Unsolicited *CROC* pics
I bet every time Vanilla sets his razor down on the bathroom sink, he looks up in the mirror, rubs his newly smooth face & says “Shaved Ice”
TOP PLACES TO DO KARATE IN FRONT OF:
1. Sunset
2. Crashing waves
3. Dad’s grave (as casket is lowered)
4. New stepdad’s face
5. Quiznos
Dogs are like babies, you can’t actually tell people theirs is ugly.
Someone claimed that their dog could retrieve a ball from up to a mile away, sounds a bit far fetched to me.
“I am the way and the truth and the life and the muthafuckin’ shizznit.” (Snoop 4:20).

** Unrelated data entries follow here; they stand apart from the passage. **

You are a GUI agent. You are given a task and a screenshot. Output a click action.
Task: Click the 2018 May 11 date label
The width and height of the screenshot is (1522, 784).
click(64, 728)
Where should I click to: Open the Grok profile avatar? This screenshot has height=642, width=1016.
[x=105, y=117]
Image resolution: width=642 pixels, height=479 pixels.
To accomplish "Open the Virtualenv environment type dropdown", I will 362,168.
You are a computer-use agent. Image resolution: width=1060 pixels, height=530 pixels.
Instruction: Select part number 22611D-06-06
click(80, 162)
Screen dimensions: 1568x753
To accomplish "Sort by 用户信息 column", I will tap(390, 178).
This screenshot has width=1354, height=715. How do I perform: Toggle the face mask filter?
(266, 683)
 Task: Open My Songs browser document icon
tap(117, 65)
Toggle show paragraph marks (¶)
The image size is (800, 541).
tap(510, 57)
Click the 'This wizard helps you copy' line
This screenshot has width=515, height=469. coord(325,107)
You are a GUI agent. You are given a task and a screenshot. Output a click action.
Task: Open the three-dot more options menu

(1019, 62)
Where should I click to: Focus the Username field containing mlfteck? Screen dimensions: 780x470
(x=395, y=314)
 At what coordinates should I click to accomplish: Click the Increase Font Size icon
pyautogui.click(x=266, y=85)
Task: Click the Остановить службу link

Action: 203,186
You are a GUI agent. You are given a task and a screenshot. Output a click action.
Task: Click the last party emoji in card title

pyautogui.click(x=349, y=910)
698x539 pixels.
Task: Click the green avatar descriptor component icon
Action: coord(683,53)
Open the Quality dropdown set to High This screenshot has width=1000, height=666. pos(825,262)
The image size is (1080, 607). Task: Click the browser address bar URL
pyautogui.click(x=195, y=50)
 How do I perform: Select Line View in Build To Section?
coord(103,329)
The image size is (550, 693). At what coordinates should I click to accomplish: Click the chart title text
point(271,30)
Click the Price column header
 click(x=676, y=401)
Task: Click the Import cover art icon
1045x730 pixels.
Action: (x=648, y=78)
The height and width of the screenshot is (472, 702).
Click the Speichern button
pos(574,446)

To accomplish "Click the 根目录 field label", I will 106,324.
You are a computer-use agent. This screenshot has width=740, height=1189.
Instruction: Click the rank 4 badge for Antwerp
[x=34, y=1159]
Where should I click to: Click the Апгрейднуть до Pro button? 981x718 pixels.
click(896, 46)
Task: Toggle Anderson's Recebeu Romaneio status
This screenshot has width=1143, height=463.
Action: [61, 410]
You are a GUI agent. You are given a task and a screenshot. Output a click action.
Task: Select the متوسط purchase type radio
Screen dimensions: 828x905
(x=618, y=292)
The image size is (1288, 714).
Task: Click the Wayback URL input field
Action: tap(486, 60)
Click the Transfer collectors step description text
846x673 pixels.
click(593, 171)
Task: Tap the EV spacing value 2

I assume people who don’t hate people also don’t drive.
My bluetooth headphones just paired with a car driving by like they were trying to escape
Angel: So the sins are deadly.
God: Yep!
Angel: So like, do you die if you commit one?
God: Well, no.
Angel: So why call them deadly?
God: It’s like *waving arms* spooky, you know?
Parents to our kids: Honesty is the best policy.
Also parents to our kids: Pretend you’re sick and don’t tell anyone I held the thermometer to the lightbulb to get us out of this party.
After 17 years I can say with authority that the key to a long marriage is being too lazy to get up off the couch and set your spouse on fire
I should have stayed in kindergarten.
When driving: *shakes fist at pedestrians*
When walking: *shakes fist at motorists*
When running: *shakes fist at the murderer chasing me*
The camera adds 10 pounds. The front facing iPhone camera adds 437 pounds.
I’m gonna nail horseshoes on my nikes and gallop behind joggers
Open heart surgery? No, just rip it out.
“I don’t buy flowers for girls because they die” yeah well so do the flowers
50 is the new 30. Because it takes 50 bucks to buy what 30 used to.
An autocorrect with a pulse is called a wife.
Titanic passengers clearly didn’t read the fine print on their tickets:
“All sails are final.”
“bill gates wants to microchip me” u are not interesting enough to be microchipped paul no one cares that u go to bass pro shop 8 times a week
*He-Man at table read*
“By the power of Greyskull, I have the- hang on-
*pointing to script*
should it say ‘power’ again here?”
waiter: how would you like your steak cooked
me: i’d love it
Dr: how’s your diet?
Me: I’ve been eating a lot of good fats like you said
Dr: ice cream isn’t good fats
Me: are you kidding me ice cream is amazing
Me: *wearing white shirt*
Every food in the universe: GET HIM!
boss: can i talk to you in my office
me: anything you have to say to me [gesturing to emotional support alligator] you can say to phillip too
Some people just lack the ability to laugh at themselves. That’s where I come in.
So, apparently, flashing the neighbors at their backyard barbecue doesn’t make it a “gender reveal” party.